If you are aware of that influence, and you can recognise it, then you are in a better position to pick and choose the tools that will work best for you. There are many factors that play into the choice of frameworks, for example: “Is it well‐written?”, “Does it have an active community behind it?”, “Does it have clear documentation?”. But perhaps the most important question to ask is, “Does its approach match my own philosophy?”
Every framework has a philosophy because every framework was written by people. If your philosophy aligns with that of the framework, then it will help you work more efficiently. But if your philosophy clashes with that of the framework, you will be fighting it every step of the way. It might even be tempting to just give up and let the framework dictate your workflow. Then the tail would be wagging the dog.
Choose your tools wisely. It would be a terrible shame if you abandoned the resilient approach to web design because of a difference of opinion with a piece of software.

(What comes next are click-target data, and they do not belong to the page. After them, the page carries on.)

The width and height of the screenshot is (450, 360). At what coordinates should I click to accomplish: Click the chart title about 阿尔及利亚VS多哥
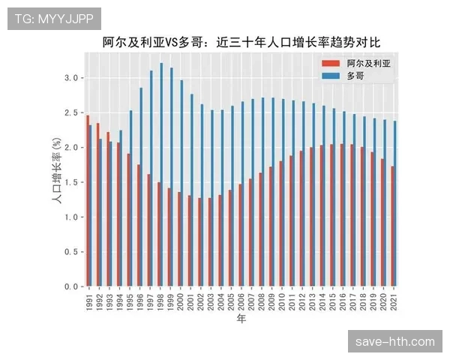[x=242, y=43]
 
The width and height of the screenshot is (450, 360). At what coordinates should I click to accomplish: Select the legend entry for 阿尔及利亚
[x=368, y=64]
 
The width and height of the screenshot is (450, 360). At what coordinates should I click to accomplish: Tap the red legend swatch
[x=330, y=64]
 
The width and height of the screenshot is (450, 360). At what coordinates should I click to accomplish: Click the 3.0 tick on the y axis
[x=70, y=78]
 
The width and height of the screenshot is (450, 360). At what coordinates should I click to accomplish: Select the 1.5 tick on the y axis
[x=70, y=182]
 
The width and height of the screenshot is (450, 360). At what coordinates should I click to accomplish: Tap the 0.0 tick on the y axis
[x=70, y=286]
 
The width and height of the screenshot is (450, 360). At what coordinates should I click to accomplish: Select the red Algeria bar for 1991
[x=88, y=202]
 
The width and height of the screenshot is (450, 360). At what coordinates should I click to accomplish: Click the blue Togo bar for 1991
[x=91, y=206]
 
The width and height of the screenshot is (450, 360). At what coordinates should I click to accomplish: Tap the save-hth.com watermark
[x=395, y=341]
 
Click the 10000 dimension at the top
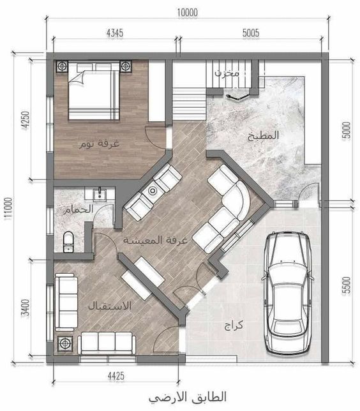(188, 13)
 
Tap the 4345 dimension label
(115, 33)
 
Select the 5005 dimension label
(251, 33)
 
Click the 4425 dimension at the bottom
(116, 377)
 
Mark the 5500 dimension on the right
(347, 286)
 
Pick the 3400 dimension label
(26, 308)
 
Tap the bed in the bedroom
(94, 91)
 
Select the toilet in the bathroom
(68, 242)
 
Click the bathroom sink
(100, 194)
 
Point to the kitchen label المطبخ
(263, 135)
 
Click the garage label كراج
(234, 326)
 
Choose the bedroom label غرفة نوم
(100, 144)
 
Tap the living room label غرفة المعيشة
(155, 240)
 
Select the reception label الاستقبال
(109, 306)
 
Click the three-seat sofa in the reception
(107, 343)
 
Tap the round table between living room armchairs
(153, 191)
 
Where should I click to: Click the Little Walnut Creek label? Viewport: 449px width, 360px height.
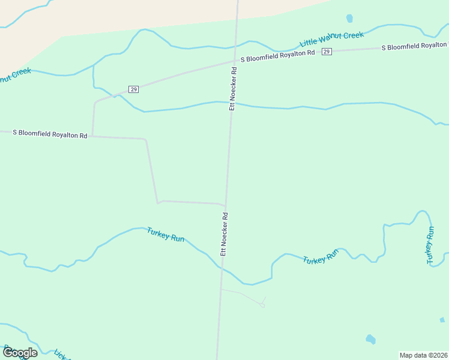(332, 39)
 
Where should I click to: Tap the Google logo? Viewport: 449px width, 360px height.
(19, 352)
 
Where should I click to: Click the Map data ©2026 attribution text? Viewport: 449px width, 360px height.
(424, 355)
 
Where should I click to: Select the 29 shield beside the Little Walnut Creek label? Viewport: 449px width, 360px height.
(326, 52)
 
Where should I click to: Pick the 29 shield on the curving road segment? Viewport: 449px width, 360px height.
(133, 89)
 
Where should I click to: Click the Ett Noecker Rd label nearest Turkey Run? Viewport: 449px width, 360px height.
(224, 234)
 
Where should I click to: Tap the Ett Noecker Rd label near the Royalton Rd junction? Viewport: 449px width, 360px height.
(233, 88)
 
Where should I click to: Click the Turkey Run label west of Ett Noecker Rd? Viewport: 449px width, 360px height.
(165, 235)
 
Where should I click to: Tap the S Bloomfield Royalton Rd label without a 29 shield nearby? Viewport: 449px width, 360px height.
(50, 134)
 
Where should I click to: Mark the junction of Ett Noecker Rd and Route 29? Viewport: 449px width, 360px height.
(235, 61)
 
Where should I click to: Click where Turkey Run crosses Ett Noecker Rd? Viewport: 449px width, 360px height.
(220, 268)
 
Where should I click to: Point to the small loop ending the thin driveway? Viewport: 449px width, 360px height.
(262, 305)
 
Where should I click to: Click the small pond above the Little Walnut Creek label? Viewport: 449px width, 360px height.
(349, 19)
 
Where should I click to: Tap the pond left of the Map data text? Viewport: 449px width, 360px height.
(370, 339)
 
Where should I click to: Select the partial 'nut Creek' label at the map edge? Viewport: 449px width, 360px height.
(14, 75)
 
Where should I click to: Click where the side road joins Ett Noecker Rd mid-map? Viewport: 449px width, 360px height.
(226, 205)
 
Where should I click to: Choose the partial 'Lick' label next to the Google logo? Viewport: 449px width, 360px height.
(61, 355)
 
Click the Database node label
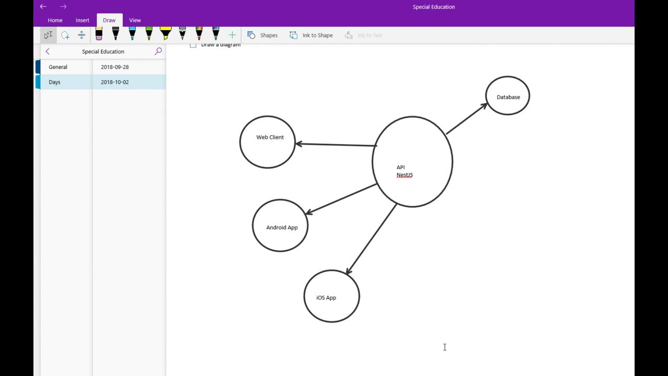tap(508, 97)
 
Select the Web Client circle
tap(267, 142)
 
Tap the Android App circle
tap(280, 226)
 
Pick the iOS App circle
tap(331, 296)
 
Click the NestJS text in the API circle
tap(404, 175)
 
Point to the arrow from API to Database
tap(466, 119)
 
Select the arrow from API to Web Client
tap(336, 145)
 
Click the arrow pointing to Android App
tap(341, 198)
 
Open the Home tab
tap(55, 20)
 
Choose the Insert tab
tap(82, 20)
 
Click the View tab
tap(135, 20)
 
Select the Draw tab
tap(109, 20)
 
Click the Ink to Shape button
tap(311, 36)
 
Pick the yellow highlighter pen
tap(165, 34)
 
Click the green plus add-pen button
tap(232, 35)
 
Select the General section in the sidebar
tap(58, 67)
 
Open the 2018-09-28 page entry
tap(115, 67)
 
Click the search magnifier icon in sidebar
tap(158, 51)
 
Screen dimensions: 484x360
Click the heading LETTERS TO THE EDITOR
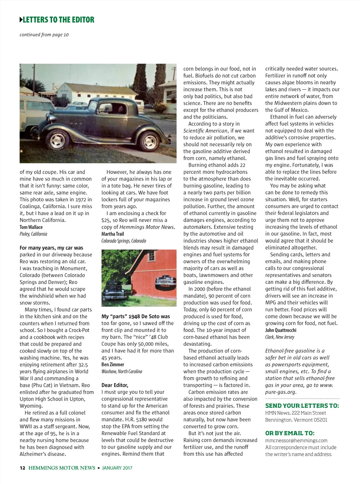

Differences of opinion often boil down to a mismatch in priorities. At its heart, the progressive enhancement approach prioritises the needs of people, regardless of their technology. Tools, frameworks, and code libraries, on the other hand, are often built to prioritise the needs of designers and developers. That’s not a bad thing. Developer convenience is hugely valuable. But speaking personally, I think that user needs should trump developer convenience.
When I’m confronted with a problem, and I have the choice of making it the user’s problem or my problem, I’ll make it my problem every time. That’s my job.
Resilient Web Design - Chapter 7 (cache)
The Resilient Web Design (cache) web book by Jeremy Keith is inspiring, to say the least. I knew that it would be a good reading so I savoured it, one chapter at a time. Nothing really new but there is a moment in your life you realise that everything is cyclic and very old concepts are just going to be the next trend. Let’s call it maturity to stay polite and because I think I reached it :-P.
That particular extract of the chapter related to “Challenges” hit me. That’s part of my job to ease processes and reduce frictions. That’s part of my job to take into account from the early beginning of a product its lasting qualities. That’s part of my job to produce resilient websites. Resilient not only by the underneath concepts but by the technologies we put into practice to achieve our goals. That’s why I’m more inclined to use Falcon over Django these days. It’s not anymore about using the right tool for the job, I can do whatever I want with both frameworks. The difference will be building on one hand and deconstructing on the other. You have to be confident enough to start building and you have to deconstruct a lot to acquire it. This is a process you have to accomplish by yourself to be able to identify complexity at first sight.
Good engineering involves finding simple solutions to sometimes complex problems. Repurposing code may make development easier, but ease of development is not the end goal.
Developers need to continue to learn to code before they learn to include frameworks.
You don’t need a framework for that (cache)
As a starter (cache), I have a responsibility to choose my tools wisely. I have to care enough about the maintainer and the future team as a whole. When you are coding public facing interfaces — like websites — you obviously have to care about your users too. It means identifying their needs and adapting constantly your product.
Even if I’m seduced by the three‐step approach (I’m so jealous of these “clever” hashes!), I think it misses a fourth one: Mesure and remove. We spend our time adding features without considering at the same pace the removal of useless ones. And still the true resilience (or is it perfection Antoine?) is when there is nothing more to take away. What are you removing on Monday to make our Web more resilient?